From the line containing "Given: Open the Share person icon in ribbon" to the end of the records below, both included, every line should be repeated exactly; pictures should be dropped.

(Beginning of INFORMATION GIVEN)

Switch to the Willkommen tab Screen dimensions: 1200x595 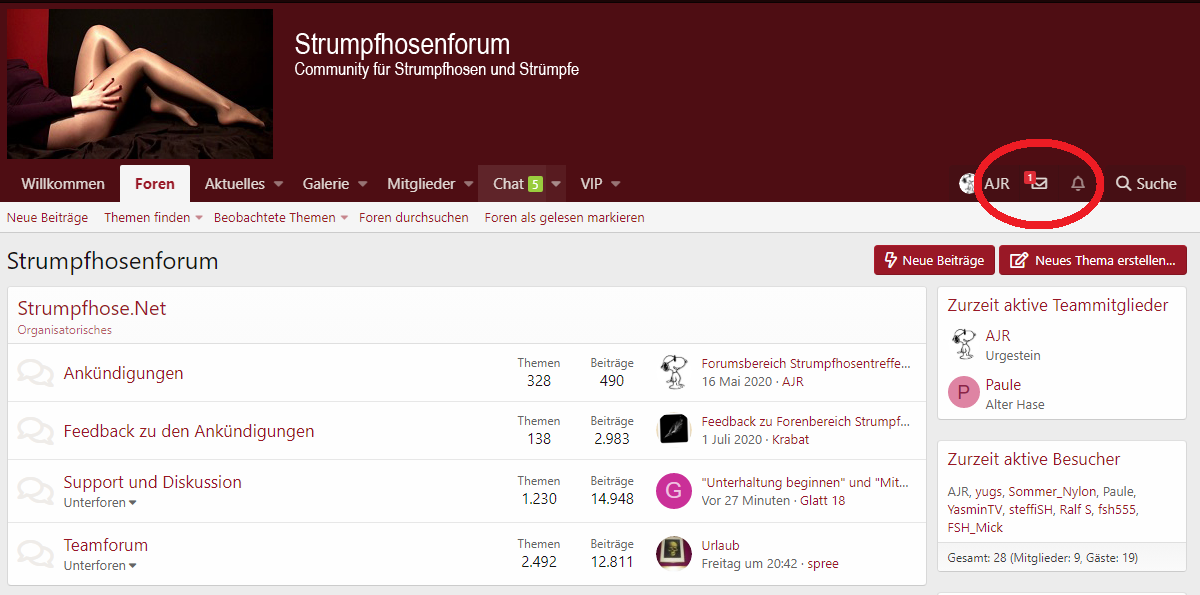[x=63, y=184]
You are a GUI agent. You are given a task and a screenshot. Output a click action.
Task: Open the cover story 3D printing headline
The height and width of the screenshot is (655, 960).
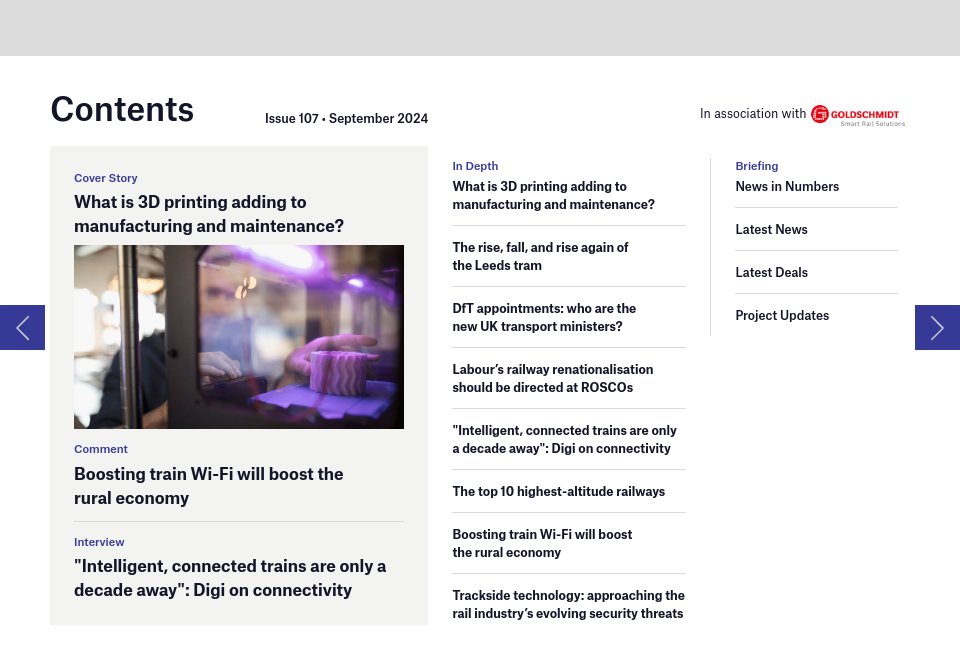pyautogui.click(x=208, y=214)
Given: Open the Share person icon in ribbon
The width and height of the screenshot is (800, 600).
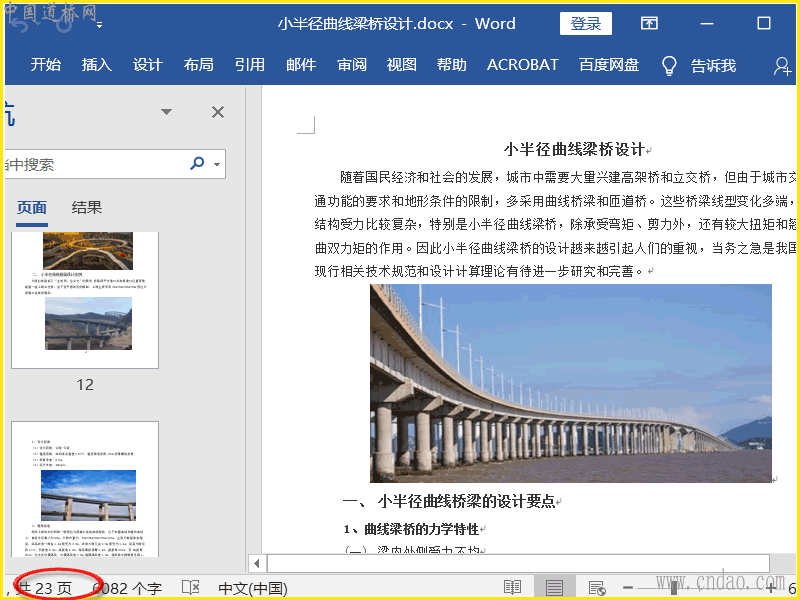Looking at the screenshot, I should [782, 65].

(End of INFORMATION GIVEN)

**TASK OUTPUT**:
Given: Open the Share person icon in ribbon
The width and height of the screenshot is (800, 600).
Looking at the screenshot, I should [782, 65].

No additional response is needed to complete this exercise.